I booted into Safe mode to try to run an SEP scan and I can't.  The services aren't started.  I also have already ran through the entire article from Symantec and it DID not remove the virus.  

I have had combofix running now for almost 30 minutes and all I have is a blue command prompt looking window that is 100% blank.  I did see a message that ComboFix was disabling dcomshare.dll (C:\Windows\dcomshare.dll) but that's all the activity I've seen.  I will let it run now for the rest of the day if that's what it takes.

Not much for news, but I hope combo fix gives generates the logs as intended to so I can post them here.

Two days have passed and the bug still hasn't been fixed.  I understand that this is a technical fourm and that offering accurate technical advice is the primary goal.  I would like to also think that offering advice based on passed experience is also a goal.  If the infected computer is a business computer and two days of unsuccessful troublshooting takes it out of production for that period of time; I refer to my first post.  Hunting and eliminating bugs successfully can be very time consuming.  Often times it is faster and safer to drop in a new drive and relod.  take the infected drive to a sand box PC and get the data that you need off of it and sneaker net the data back to the reloaded PC.

I am at that point.  I still have had no results from combofix, just sits there with the blank blue screen.  I will order a replacement drive, wipe & rebuild.  

>>>>I still have had no results from combofix, just sits there with the blank blue screen.  

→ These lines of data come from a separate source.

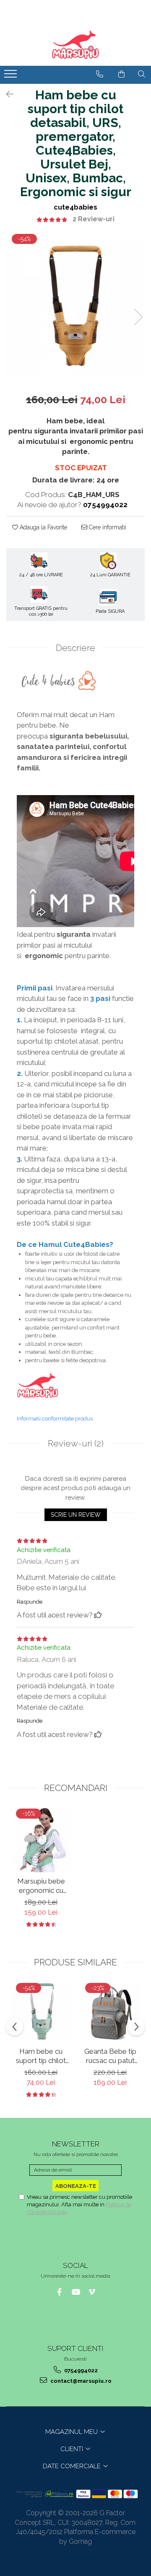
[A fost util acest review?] (98, 1615)
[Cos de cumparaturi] (121, 74)
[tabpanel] (75, 308)
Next (138, 317)
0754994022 (80, 2370)
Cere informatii (106, 527)
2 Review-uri (94, 219)
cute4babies (75, 207)
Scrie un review (76, 1514)
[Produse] (11, 76)
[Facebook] (59, 2292)
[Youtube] (75, 2292)
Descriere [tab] (75, 648)
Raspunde (29, 1602)
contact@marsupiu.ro (80, 2381)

ehess:  try and what younghv recommends and hopes that it will solve your problem instead of going to order a replacement drive, wipe & build.  

younghv :-
            It is not always that all locks can be open through one key.

If still problem is not resolved and if you still like to gear up to resolve the issue then I am sure you can do this :)

Sounds like the ComboFix scan hangs... the scan doesn't take that long, so something is wrong there somehow.
Was that a fresh download of ComboFix?

ehess:
You're in good hands and I'll /unsubscribe to let these fine folks finish up.
Fingers crossed that this works out w/o a reinstall.

After looking at the latest repsonses, I decided the virus was likely blocking Combofix from running.  I booted into safe mode and have had it running now for 10 minutes or so with activity that I can see.  It's creating the logs now and I did see the infected file was deleted by Combofix.  This is progress, but until it's done I can't completely say it's all good.  

I restarted the ComboFix scan in Safe Mode after the first time it ran, it hung after restarting (installed the recovery console).  I do have the log and attached it to this post.  
ComboFix-Log.txt

I ran the instructions rpggamergirl left in the last post and have the logs from all three scans.  I didn't find any action items after running the scans.  I did create the script and drag it to the ComboFix before it ran.  Here are the logs.  I did see the RootKit Revealer say Rootkit was found and same with CMER.  I fought disabling SEP as a scan was enabled and it wouldn't disable even after waiting for it to complete. I couldn't see it running, nor could I find the process to kill it.  I had disabled all of the SEP services, killed the shield process, with still no change when I started the ComboFix scan.  You will see it was enabled in the log.  
ComboFix-Log-afterScriptUsed.txt
GMER-Log.log
RootkitReveal-log.txt

I have been working on this issue.  

Starting tomorrow I don't have internet access for 4 days..... other Experts are still here to continue on.

I am not satisfied the OS is not damaged and believe the system is better off completely wiped and reloaded.  Thanks for the responses and advice on tools to remove it, but at this point I will not put it back on my network without completely wiping and starting over.